READING PASSAGE start

In section 3 we outline the use of transformations to run uncertain logic programs
within a standard system (without uncertainty in attribute values). This may be a more
productive route, given the increasing commercial interest in implementing semantic-
web related systems (e.g. Oracle 10 includes RDF management).


1.1   The Need for Uncertainty

The semantic web aims to bridge the human-machine communication gap “… the
theme is human beings doing the thinking and machines helping it work on a larger
scale …” [9], p 187-8). In order to achieve this, the semantic web provides
definitions for terms used in natural language, and a logic-style framework for
reasoning. Representations based on first order logic have many advantages - logic is
easily understood and provides a powerful computing formalism through logic
programming. However, human language is far more subtle and expressive than a
formal model, and deals with many concepts that are defined by common usage rather
than by necessary and sufficient conditions. Such vague concepts are widespread in
attribute values (Mary’s age is young), relations (80mph is a safe speed on an open
highway, Star Wars Episode II is a romantic movie) and rules (person X is likely to
have high blood pressure IF person X is overweight ) where the italicised terms are
vague. The inherent vagueness used in many natural language terms means there is
often a mis-match between natural language and crisp logic-based representations.

READING PASSAGE end
SUPPLIED MATERIAL start

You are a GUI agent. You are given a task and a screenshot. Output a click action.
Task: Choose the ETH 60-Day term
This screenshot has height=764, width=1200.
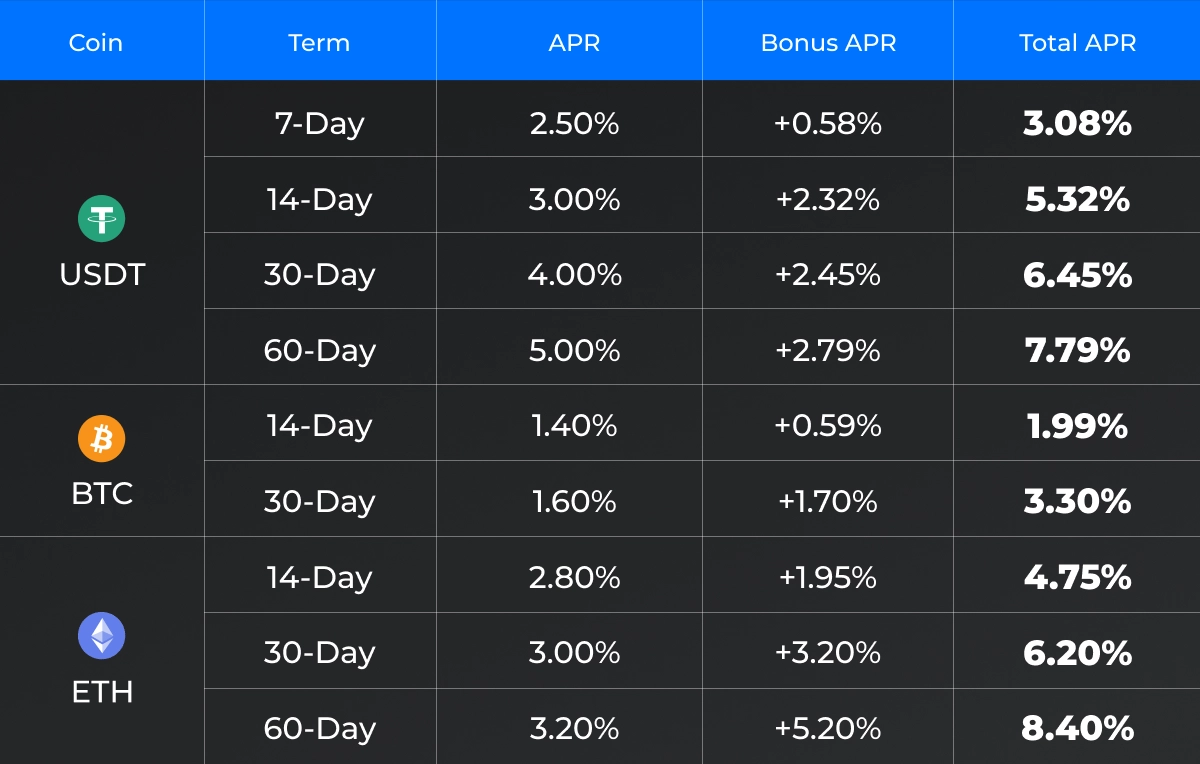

SUPPLIED MATERIAL end

# TASKS TO CARRY OUT
- A) Update the semantic web passage between "In section 3" and "includes RDF management).", inclusive, so that "standard system" is replaced with "conventional system".
- B) For each statement, say whether it agrees with the semantic web passage, and quote the words from the passage that decide it: (i) The passage states that logic is easily understood. (ii) The passage states that Oracle 10 includes RDF management. (iii) The passage states that human language is less expressive than a formal model.
- C) Pick up the passage on uncertainty in the semantic web and continue writing it from its last sentence.

# PER-TASK OUTPUTS
- A)
In section 3 we outline the use of transformations to run uncertain logic programs
within a conventional system (without uncertainty in attribute values). This may be a more
productive route, given the increasing commercial interest in implementing semantic-
web related systems (e.g. Oracle 10 includes RDF management).

- B)
(i) Yes: "logic is easily understood"
(ii) Yes: "Oracle 10 includes RDF management"
(iii) No: "human language is far more subtle and expressive than a formal model"

- C)
    In common with many knowledge representational formalisms, it is clear that the
semantic web requires a mechanism that is able to cope with this type of knowledge.


1.2   How should we deal with uncertainty ?

From a mathematical perspective, it is difficult to argue against the use of probability
as a tool for handling uncertainty. Indeed, it is relatively easy to show that if one is
prepared to bet as an indication of one’s level of certainty about an event then it is not
rational to base one’s behaviour on anything other than the laws of probability.
However, it is worth remembering the words of Einstein:
         As far as the laws of mathematics refer to reality, they are not certain;
      and as far as they are certain, they do not refer to reality
      ("Geometry and Experience" 1921)
   The assumptions underlying probability include
     • the availability of precise definitions for events and
     • procedures to determine whether or not a given event has occurred.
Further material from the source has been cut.